I found some things about this threat interesting: My factors have been underperforming badly the past month and a half. I did not want to hijack the thread with too much ML or by being too focused on what may interest me alone.
But maybe you will agree that this is interesting for those of us using small-cap models that have been underperforming recently.
Maybe IWM reverts to the mean. And maybe this data does suggest mean-reversion with some ability to predict returns using regression models (KNN here):
ML Model: KNeighborsClassifier
The data is daily adjusted close of IWM downloaded from Yahoo. com. I think I took care to remove any data leakage. Specifically, by using next close for the start of future returns and purging the train/test split but would very much appreciate any corrections to my code:
from sklearn.model_selection import TimeSeriesSplit
import pandas as pd
import numpy as np
from sklearn.model_selection import GridSearchCV
from sklearn.neighbors import KNeighborsRegressor
from sklearn.metrics import root_mean_squared_error, r2_score
import matplotlib.pyplot as plt
# Load and preprocess the data
data = pd.read_csv('~/Desktop/knn.csv', parse_dates=['Date'])
data.set_index('Date', inplace=True)
# Calculate 3-month historical returns
historical_returns = data['IWM'].pct_change(periods=60) # Assuming 60 trading days in 3 months
# Calculate 1-month forward returns using next close to avoid data leakage and make it tradable.
forward_returns = (data['IWM'].shift(-21) / data['IWM'].shift(-1)) - 1
# Combine into a DataFrame
df = pd.DataFrame({
'historical_returns': historical_returns,
'forward_returns': forward_returns
})
# Remove any rows with NaN values
df = df.dropna()
# Sort by date to ensure chronological order
df = df.sort_index()
# Define the split point (e.g., 75% train, 20% test, 5% purge)

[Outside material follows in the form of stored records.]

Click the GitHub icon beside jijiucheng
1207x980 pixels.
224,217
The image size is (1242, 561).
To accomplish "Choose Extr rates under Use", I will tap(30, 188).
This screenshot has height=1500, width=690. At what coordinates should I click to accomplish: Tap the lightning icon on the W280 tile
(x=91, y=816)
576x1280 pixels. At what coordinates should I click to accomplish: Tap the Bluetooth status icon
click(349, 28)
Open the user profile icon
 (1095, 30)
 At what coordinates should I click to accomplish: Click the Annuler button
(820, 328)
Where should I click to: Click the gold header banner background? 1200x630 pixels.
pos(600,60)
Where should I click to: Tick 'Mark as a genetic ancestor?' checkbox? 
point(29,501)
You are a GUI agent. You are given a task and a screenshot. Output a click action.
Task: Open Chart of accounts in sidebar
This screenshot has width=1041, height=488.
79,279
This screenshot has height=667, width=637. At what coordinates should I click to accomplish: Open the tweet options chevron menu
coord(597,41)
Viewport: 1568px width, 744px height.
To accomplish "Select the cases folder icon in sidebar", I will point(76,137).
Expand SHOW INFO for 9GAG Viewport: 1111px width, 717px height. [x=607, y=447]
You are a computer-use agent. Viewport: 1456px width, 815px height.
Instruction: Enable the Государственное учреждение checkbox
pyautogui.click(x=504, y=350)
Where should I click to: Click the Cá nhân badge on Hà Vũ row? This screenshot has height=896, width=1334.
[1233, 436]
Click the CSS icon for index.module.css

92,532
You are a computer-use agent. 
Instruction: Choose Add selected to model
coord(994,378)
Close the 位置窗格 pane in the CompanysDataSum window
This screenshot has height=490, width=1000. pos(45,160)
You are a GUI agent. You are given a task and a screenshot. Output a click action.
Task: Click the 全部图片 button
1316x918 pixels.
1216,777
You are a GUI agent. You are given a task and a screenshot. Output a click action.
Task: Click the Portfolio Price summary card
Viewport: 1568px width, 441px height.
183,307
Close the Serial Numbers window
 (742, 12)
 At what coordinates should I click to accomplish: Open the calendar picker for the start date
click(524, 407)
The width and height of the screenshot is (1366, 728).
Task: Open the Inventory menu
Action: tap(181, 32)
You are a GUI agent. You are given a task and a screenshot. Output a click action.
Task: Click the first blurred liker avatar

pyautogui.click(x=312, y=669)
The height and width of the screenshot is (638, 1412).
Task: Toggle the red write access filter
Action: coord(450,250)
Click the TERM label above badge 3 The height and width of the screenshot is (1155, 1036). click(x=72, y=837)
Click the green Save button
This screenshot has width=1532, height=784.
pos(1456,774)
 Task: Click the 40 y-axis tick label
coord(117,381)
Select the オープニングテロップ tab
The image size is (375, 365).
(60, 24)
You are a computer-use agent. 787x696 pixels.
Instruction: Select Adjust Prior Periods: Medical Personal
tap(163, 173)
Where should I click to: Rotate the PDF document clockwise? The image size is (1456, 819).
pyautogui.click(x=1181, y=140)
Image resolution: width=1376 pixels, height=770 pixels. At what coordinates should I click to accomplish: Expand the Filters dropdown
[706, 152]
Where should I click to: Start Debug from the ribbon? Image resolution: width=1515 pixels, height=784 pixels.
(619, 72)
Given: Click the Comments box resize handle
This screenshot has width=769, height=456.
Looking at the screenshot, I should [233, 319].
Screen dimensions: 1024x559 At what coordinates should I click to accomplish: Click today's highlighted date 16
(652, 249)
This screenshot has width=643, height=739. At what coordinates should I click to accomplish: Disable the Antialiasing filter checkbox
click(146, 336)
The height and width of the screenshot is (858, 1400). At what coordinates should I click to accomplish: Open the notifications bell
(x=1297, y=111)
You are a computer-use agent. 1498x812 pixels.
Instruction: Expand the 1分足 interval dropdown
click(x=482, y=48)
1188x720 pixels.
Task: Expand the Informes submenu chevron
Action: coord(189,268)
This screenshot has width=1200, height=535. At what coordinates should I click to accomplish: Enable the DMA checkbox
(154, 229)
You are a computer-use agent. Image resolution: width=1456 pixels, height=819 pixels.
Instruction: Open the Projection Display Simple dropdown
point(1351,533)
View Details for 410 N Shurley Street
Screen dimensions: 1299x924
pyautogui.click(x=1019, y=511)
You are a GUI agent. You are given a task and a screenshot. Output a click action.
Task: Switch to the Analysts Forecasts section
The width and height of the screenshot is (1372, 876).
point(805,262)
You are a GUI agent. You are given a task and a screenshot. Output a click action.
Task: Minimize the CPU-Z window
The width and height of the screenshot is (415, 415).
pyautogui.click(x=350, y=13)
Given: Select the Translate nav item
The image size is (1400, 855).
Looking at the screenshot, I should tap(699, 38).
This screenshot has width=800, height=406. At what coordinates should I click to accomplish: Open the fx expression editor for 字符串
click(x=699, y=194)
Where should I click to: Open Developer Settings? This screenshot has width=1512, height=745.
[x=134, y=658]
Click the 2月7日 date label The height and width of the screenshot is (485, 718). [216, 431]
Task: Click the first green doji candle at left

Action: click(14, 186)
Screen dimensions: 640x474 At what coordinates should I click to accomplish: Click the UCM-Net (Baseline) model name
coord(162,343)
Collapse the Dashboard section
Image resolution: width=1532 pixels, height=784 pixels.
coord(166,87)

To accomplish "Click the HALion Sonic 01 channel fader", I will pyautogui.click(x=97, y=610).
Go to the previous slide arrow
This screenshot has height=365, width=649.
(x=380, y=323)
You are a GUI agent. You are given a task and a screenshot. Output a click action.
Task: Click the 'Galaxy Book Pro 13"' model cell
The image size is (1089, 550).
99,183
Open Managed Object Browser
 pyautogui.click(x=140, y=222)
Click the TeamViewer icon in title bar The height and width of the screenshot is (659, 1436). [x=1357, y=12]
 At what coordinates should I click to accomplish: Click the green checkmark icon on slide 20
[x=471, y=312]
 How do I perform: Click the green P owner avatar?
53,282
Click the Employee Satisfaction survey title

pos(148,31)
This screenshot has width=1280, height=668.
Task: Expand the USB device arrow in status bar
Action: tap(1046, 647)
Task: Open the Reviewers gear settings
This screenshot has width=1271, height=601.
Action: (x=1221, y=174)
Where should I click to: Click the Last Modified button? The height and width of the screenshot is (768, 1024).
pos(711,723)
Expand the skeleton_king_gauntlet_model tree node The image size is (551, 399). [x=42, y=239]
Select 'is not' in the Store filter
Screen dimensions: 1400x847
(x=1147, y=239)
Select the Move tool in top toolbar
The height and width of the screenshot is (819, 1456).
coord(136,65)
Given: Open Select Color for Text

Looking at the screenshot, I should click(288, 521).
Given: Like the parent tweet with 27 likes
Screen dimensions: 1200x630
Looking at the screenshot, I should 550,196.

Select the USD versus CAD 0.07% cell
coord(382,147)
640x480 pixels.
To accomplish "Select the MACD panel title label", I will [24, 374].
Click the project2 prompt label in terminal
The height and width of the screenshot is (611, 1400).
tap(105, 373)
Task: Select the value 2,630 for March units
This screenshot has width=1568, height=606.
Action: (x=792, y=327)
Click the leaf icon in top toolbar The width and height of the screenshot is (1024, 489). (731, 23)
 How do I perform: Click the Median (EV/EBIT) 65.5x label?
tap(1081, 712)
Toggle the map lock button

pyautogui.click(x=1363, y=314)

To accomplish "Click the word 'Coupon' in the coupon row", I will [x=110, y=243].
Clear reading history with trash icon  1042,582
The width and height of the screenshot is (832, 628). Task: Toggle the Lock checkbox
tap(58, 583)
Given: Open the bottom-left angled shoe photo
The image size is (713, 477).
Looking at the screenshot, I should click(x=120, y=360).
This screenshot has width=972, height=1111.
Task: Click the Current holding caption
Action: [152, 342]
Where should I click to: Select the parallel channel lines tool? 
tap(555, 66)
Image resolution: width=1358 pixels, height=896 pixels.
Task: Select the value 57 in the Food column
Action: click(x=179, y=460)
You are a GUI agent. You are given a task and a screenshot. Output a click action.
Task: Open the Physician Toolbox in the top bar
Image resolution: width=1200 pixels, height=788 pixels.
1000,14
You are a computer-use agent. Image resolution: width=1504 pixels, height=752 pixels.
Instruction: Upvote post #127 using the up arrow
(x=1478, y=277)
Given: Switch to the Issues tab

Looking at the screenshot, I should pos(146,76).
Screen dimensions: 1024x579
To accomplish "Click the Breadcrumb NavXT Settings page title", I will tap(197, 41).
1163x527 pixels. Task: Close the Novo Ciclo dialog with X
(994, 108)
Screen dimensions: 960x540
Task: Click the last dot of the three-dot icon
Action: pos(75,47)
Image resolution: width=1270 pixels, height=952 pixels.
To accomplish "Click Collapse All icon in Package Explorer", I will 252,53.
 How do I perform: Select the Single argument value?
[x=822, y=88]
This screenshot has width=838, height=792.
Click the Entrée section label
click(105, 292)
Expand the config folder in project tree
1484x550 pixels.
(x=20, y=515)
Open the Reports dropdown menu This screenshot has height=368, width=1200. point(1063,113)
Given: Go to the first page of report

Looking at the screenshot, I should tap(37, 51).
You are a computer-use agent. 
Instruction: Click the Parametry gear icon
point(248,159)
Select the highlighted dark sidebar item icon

train_end = int(len(df) * 0.75)
test_start = train_end + 21 # 21 trading days purge period
# Split the data
X_train = df['historical_returns'].iloc[:train_end].values.reshape(-1, 1)
y_train = df['forward_returns'].iloc[:train_end].values
X_test = df['historical_returns'].iloc[test_start:].values.reshape(-1, 1)
y_test = df['forward_returns'].iloc[test_start:].values
# Define the parameter grid
param_grid = {
'n_neighbors': [200, 300,350, 400, 450, 500],
'weights': ['uniform', 'distance'],
'p': [1, 2] # 1 for manhattan_distance, 2 for euclidean_distance
}
# Create the GridSearchCV object
#grid_search = GridSearchCV(KNeighborsRegressor(n_jobs = -1), param_grid, cv=5, scoring='neg_mean_squared_error')
tscv = TimeSeriesSplit(n_splits=3) # Reduce from 5 to 3
grid_search = GridSearchCV(KNeighborsRegressor(n_jobs=-1), param_grid, cv=tscv, scoring='neg_mean_squared_error')
# Perform the grid search
grid_search.fit(X_train, y_train)
# Get the best model
best_knn = grid_search.best_estimator_
# Print the best parameters
print("Best parameters:", grid_search.best_params_)
# Make predictions
y_pred = knn.predict(X_test)
# Calculate metrics
rmse = root_mean_squared_error(y_test, y_pred)
r2 = r2_score(y_test, y_pred)
print(f"Root mean Squared Error: {rmse}")
print(f"R-squared Score: {r2}")
# Visualize the results
plt.figure(figsize=(12, 6))
plt.scatter(X_test, y_test, color='blue', label='Actual')
plt.scatter(X_test, y_pred, color='red', label='Predicted')
plt.xlabel('IWM 3-month Historical Return')
plt.ylabel('IWM 1-month Forward Return')
plt.title('KNN Regression with Single Feature (IWM Historical Returns)')
plt.legend()
# Add a smooth curve to show the general trend of predictions
X_plot = np.linspace(X_test.min(), X_test.max(), 100).reshape(-1, 1)
y_plot = knn.predict(X_plot)
plt.plot(X_plot, y_plot, color='green', label='KNN Prediction Curve')
plt.legend()
plt.show()